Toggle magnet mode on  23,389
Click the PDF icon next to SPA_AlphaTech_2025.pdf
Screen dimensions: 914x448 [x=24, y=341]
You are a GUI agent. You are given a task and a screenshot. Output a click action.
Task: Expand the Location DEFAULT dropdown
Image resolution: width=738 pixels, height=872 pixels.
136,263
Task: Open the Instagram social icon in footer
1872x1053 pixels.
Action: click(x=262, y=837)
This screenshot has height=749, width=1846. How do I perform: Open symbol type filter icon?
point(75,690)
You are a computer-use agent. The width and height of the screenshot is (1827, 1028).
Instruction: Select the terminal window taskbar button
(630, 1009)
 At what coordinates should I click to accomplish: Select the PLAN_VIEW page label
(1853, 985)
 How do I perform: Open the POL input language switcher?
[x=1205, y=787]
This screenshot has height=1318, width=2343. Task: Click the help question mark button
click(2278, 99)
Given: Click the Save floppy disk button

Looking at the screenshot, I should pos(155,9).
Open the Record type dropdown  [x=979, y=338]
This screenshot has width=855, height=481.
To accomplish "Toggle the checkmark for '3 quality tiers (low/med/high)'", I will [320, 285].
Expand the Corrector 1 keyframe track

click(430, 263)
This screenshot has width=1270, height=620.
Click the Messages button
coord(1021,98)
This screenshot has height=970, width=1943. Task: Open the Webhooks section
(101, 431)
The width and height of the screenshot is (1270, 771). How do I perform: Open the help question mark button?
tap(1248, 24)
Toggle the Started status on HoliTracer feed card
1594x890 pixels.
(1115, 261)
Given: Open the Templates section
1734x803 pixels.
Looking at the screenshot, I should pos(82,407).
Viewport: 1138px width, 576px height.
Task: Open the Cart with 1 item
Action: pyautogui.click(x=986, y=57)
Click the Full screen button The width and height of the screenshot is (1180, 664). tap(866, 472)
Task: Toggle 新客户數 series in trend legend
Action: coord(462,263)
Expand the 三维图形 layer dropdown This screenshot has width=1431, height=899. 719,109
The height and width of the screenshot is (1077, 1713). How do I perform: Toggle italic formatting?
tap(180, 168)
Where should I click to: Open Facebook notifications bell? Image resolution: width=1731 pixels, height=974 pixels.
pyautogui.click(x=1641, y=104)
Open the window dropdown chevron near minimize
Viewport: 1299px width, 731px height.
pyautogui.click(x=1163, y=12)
==========
▶ **Brief**:
Copy out exactly the lines from the line with "This screenshot has height=1318, width=2343." to the end of the listing, including both of those lines, and give nothing else.

▶ **Exercise output**:
This screenshot has height=1318, width=2343. Task: Click the help question mark button
click(2278, 99)
Given: Click the Save floppy disk button

Looking at the screenshot, I should pos(155,9).
Open the Record type dropdown  [x=979, y=338]
This screenshot has width=855, height=481.
To accomplish "Toggle the checkmark for '3 quality tiers (low/med/high)'", I will [320, 285].
Expand the Corrector 1 keyframe track

click(430, 263)
This screenshot has width=1270, height=620.
Click the Messages button
coord(1021,98)
This screenshot has height=970, width=1943. Task: Open the Webhooks section
(101, 431)
The width and height of the screenshot is (1270, 771). How do I perform: Open the help question mark button?
tap(1248, 24)
Toggle the Started status on HoliTracer feed card
1594x890 pixels.
(1115, 261)
Given: Open the Templates section
1734x803 pixels.
Looking at the screenshot, I should pos(82,407).
Viewport: 1138px width, 576px height.
Task: Open the Cart with 1 item
Action: pyautogui.click(x=986, y=57)
Click the Full screen button The width and height of the screenshot is (1180, 664). tap(866, 472)
Task: Toggle 新客户數 series in trend legend
Action: coord(462,263)
Expand the 三维图形 layer dropdown This screenshot has width=1431, height=899. 719,109
The height and width of the screenshot is (1077, 1713). How do I perform: Toggle italic formatting?
tap(180, 168)
Where should I click to: Open Facebook notifications bell? Image resolution: width=1731 pixels, height=974 pixels.
pyautogui.click(x=1641, y=104)
Open the window dropdown chevron near minimize
Viewport: 1299px width, 731px height.
pyautogui.click(x=1163, y=12)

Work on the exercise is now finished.